Él se sentó a pocos metros del punto de inhumación. Guardó silencio mientras transcurrían las horas sin certeza de que en ese lugar se encontrara un cuerpo. Mientras el equipo avanzaba en la excavación y aumentaba la incertidumbre, él sacó una fotografía tomada en los años 80. En ella están cuatro personas: una mujer -su hermana-, quien está a bordo de una motocicleta y un niño rubio y sonriente, sentado en su regazo, vestido con un overol blanco de rayas amarillas: es su sobrino desaparecido. A su lado, de pie, un hombre de sombrero y pantalón a cuadros: su cuñado, quien carga un bebé de brazos, su otro sobrino.

En ese momento la antropóloga forense de la Unidad de Búsqueda hizo una seña. Le dijo que encontraron las piedras que les habían mencionado los campesinos y también una marca en la tierra que les permitía inferir que allí podía haber un cuerpo enterrado. Hallaron la lona con la que lo protegieron y luego las estructuras óseas. Don Daniel guardó para sí la seguridad de que se trata de su sobrino, pero sólo podrá corroborarlo una vez el Instituto Nacional de Medicina Legal lo identifique plenamente.

“Haber esperado tantos años y haberlos encontrado a ustedes, que la Unidad de Búsqueda haya llegado, tengo que agradecerlo mucho. Hoy me siento muy feliz, como si me hubiera bañado en el río. La oscuridad se despejó y yo me siento contento”, escribió don Daniel en su Bitácora de la búsqueda, el registro que construyó junto con la UBPD durante la recuperación del cuerpo.

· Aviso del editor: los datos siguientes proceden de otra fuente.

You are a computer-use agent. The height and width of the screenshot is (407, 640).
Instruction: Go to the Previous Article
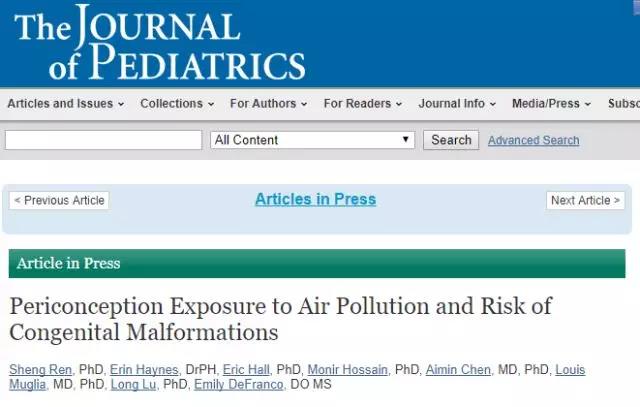pyautogui.click(x=60, y=200)
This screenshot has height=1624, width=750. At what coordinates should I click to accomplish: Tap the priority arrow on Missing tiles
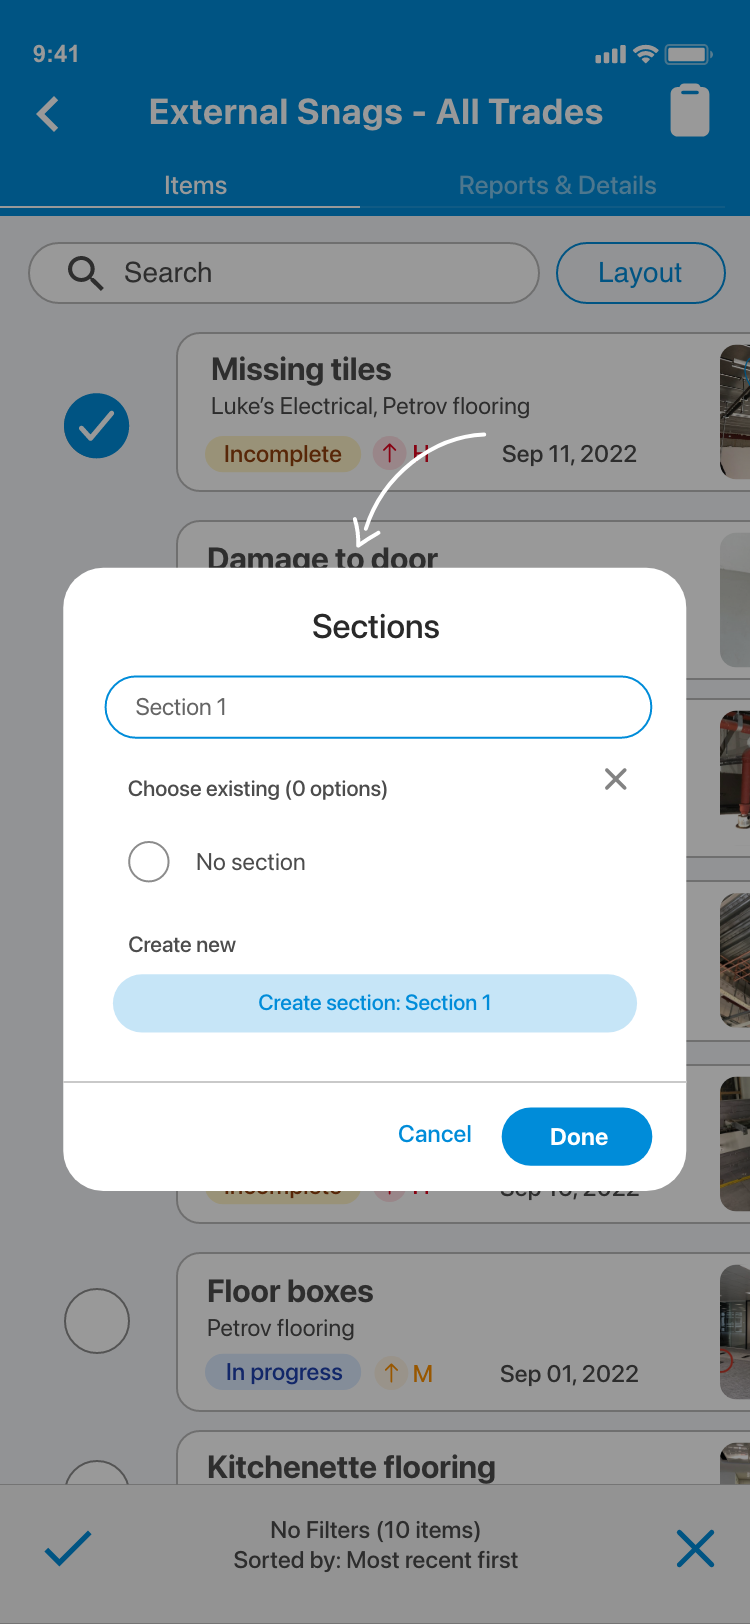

Han transcurrido 23 años y la promesa de buscar a su sobrino hasta su último aliento sigue intacta. Don Daniel extendió su costal, recogió todos los limones que su humanidad le permitía cargar sobre sus espaldas y regresó a Urrao con la convicción de haber encontrado a su sobrino.

 


*El nombre del campesino fue cambiado por razones de seguridad.